Copy out the material below, switching each "element" to "item" and leaving everything else unchanged.

----- Material shown

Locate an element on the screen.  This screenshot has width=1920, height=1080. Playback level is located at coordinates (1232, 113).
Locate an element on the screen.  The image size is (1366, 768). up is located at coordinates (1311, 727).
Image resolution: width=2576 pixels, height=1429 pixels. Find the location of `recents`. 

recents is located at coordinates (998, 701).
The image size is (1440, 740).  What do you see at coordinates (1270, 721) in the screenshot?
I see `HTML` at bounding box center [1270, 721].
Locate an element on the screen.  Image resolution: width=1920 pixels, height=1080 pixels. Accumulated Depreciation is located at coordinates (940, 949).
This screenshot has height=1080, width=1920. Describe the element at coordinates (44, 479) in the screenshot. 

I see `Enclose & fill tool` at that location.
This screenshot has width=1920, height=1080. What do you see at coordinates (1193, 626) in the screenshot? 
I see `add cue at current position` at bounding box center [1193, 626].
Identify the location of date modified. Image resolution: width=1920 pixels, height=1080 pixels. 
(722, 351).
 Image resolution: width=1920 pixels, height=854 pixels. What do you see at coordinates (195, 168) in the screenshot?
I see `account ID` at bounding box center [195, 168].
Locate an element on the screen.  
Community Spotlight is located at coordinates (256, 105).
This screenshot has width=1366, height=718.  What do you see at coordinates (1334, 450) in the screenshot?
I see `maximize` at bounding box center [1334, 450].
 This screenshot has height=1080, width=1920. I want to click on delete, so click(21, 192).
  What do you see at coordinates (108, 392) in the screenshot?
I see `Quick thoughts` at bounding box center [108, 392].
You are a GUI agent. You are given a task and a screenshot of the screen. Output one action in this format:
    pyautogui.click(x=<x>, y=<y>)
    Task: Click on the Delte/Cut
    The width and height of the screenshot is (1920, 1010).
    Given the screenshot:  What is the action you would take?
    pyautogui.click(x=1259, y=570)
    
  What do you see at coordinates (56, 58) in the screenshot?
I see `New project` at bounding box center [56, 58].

----------

> [Solution to the problem]
Locate an item on the screen.  This screenshot has width=1920, height=1080. Playback level is located at coordinates (1232, 113).
Locate an item on the screen.  The image size is (1366, 768). up is located at coordinates (1311, 727).
Image resolution: width=2576 pixels, height=1429 pixels. Find the location of `recents`. 

recents is located at coordinates (998, 701).
The image size is (1440, 740).  What do you see at coordinates (1270, 721) in the screenshot?
I see `HTML` at bounding box center [1270, 721].
Locate an item on the screen.  Image resolution: width=1920 pixels, height=1080 pixels. Accumulated Depreciation is located at coordinates (940, 949).
This screenshot has height=1080, width=1920. Describe the item at coordinates (44, 479) in the screenshot. 

I see `Enclose & fill tool` at that location.
This screenshot has width=1920, height=1080. What do you see at coordinates (1193, 626) in the screenshot? 
I see `add cue at current position` at bounding box center [1193, 626].
Identify the location of date modified. Image resolution: width=1920 pixels, height=1080 pixels. 
(722, 351).
 Image resolution: width=1920 pixels, height=854 pixels. What do you see at coordinates (195, 168) in the screenshot?
I see `account ID` at bounding box center [195, 168].
Locate an item on the screen.  
Community Spotlight is located at coordinates (256, 105).
This screenshot has width=1366, height=718.  What do you see at coordinates (1334, 450) in the screenshot?
I see `maximize` at bounding box center [1334, 450].
 This screenshot has height=1080, width=1920. I want to click on delete, so click(21, 192).
  What do you see at coordinates (108, 392) in the screenshot?
I see `Quick thoughts` at bounding box center [108, 392].
You are a GUI agent. You are given a task and a screenshot of the screen. Output one action in this format:
    pyautogui.click(x=<x>, y=<y>)
    Task: Click on the Delte/Cut
    The width and height of the screenshot is (1920, 1010).
    Given the screenshot:  What is the action you would take?
    pyautogui.click(x=1259, y=570)
    
  What do you see at coordinates (56, 58) in the screenshot?
I see `New project` at bounding box center [56, 58].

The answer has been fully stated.